#### ABOUT THIS EXERCISE
Copy the passage of the game review below word for word, from "A Mortician's Tale" to "the death industry.".
:: EXCERPTED TEXT
| Wow, I really liked this. Last time I taught Death, Grief, & Dying, I had students play That Dragon, Cancer. Then I asked them to seek out other games with themes related to the course, and this was one they came back with, along with Gris, which I have queued up. |
So, first thing, the game is short. Like an hour or so. It took me almost an hour and a half because I was trying to win a stupid Minesweeper mini game. But it packs a lot of information and story into that hour. I wouldn't have wanted it to be any longer unless there was a lot more gameplay variety.
A Mortician's Tale is a death-positive game that aims to educate people about the death industry, burial practices (especially eco-friendly types), cultural differences in death and grief, and so on. They obviously collaborated with Caitlin Doughty, who has become quite well known as a...if this is a term...public mortician? Go read her books and check out her YouTube channel if you're interested in the death industry.
::::
:: DATA PROVIDED
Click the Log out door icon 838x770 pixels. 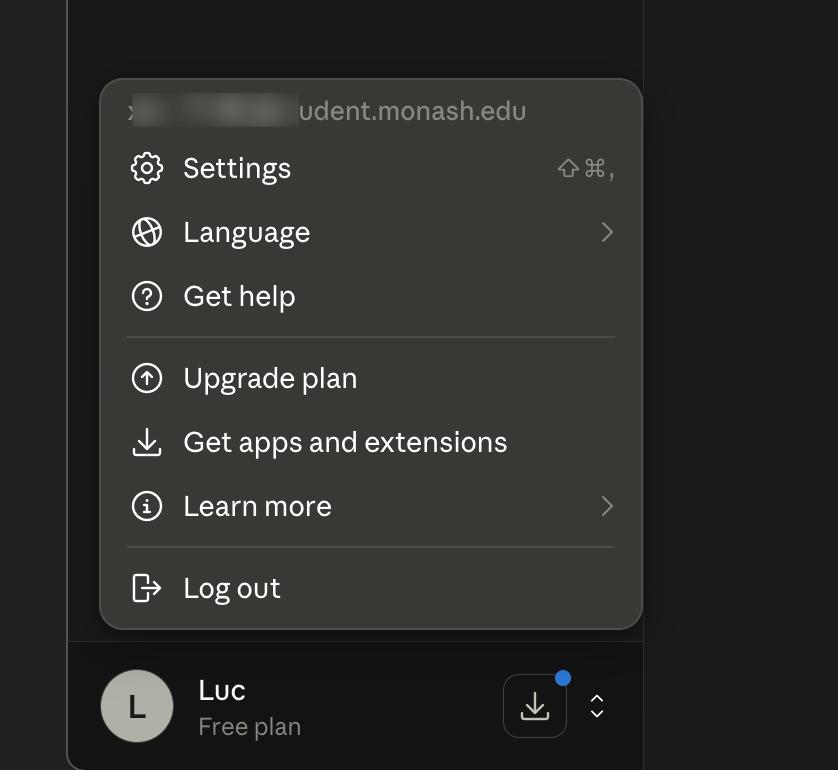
::::
#### SOLUTION TO THIS TASK
A Mortician's Tale is a death-positive game that aims to educate people about the death industry, burial practices (especially eco-friendly types), cultural differences in death and grief, and so on. They obviously collaborated with Caitlin Doughty, who has become quite well known as a...if this is a term...public mortician? Go read her books and check out her YouTube channel if you're interested in the death industry.